The Great Depression

     When I was a growing up, I remember my Dad and Lil Bro, my historian brother, teaching me about The Great Depression. It didn’t seem much different from how we were living. Our shack was cold in the winter and scorching hot in the summer. Spring and fall brought relief. Dad was still trying to etch out a living by working in the cotton fields or as a day laborer.

     MaDear and Dad were young adults during The Great Depression. They didn’t like talking about those long ten years. They told us the stock market crashed and it was the worst disaster on American soil since the Civil War. They preferred to talk about President Franklin D. Roosevelt. Lil Bro loved to read and offered more information. He enjoyed going back in history and compared it to the Dark Ages, when the Roman Empire fell. This period lasted four hundred years.

     At the beginning of the Depression, Herbert Hoover was president. The Depression was from 1929 until 1939. Lil Bro said that there were many reasons for the Depression. The reason was not limited to the stock market crash. Lil Bro was an avid reader and had an extensive collection of books. After he passed, I found a book in his home library entitled, Portrait of America, by Stephen B. Oates.

     There’s an article in the book titled, The Cruelest Year. The article was written by William Manchester. He wrote that several factors caused economic collapse. A huge reason was under consumption and overproduction. This happened because consumer buying power lagged behind the quantity of goods being produced. Factories began laying off workers and unemployed men roamed the countryside looking for work. The year 1932 was considered the cruelest year.

     Manchester wrote that millions of people were trapped in a great tragedy for which there could be no individual responsibility. The jobless felt guilty. They were not able to provide for their families. These men were raised to believe that if you worked diligently, you would succeed. Men were demoralized and began trusting no one. Many men committed suicide rather than receive relief from the government.

     The stock market crashed because of credit debt. Panic followed, and the country went into a downward spiral. The unemployed couldn’t buy goods, sales dropped, leading to further lay-offs and lack of purchasing power, Farmers were affected by the poverty of industrial workers. No one had money to support the other. This lead to overproduction and under consumption,

     Poverty was considered shameful and people tried to conceal their destitution.  In urban cities, men spent their days in the street looking for any type of work. They took to doing things they never thought they would do. Women worked in department stores and mills for poverty wages. Teenagers worked wherever they could to help out. Eventually, some thirty million people received public welfare.

     Unfortunately, local governments couldn’t handle the burden. People were destitute. Millions stayed alive by living like animals. They ate weeds, berries and discarded food. Well to do American’s gave their garbage to their hungry fellow countrymen. By 1932, a third of a million children were out of school because of a lack of funds.

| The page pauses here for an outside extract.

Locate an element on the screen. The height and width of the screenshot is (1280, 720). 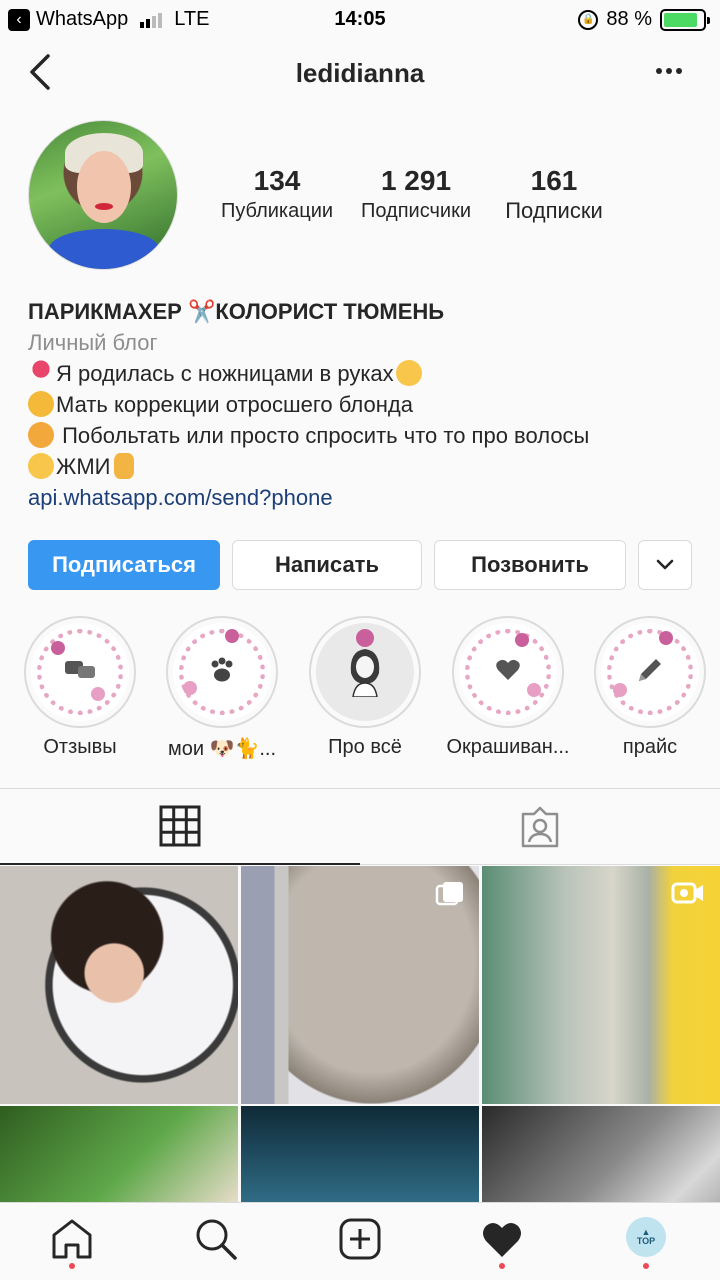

     The Great Depression affected millions of families across the United States. In 1933, Franklin D. Roosevelt was elected president. Poor people had no faith in Hoover. Roosevelt offered faith and hope. He acted swiftly to stabilize the economy and provide jobs. He implemented the New Deal to promote economic recovery. The program had three measures: relief, recovery, and reform. President Franklin D. Roosevelt was the only president elected to four terms.

Francie Mae. March 11, 2022.

Reference

Oates, Stephen B. 1983. Portrait Of America. Fourth Edition, Volume II. Houghton Mifflin Company. Boston, Massachusetts.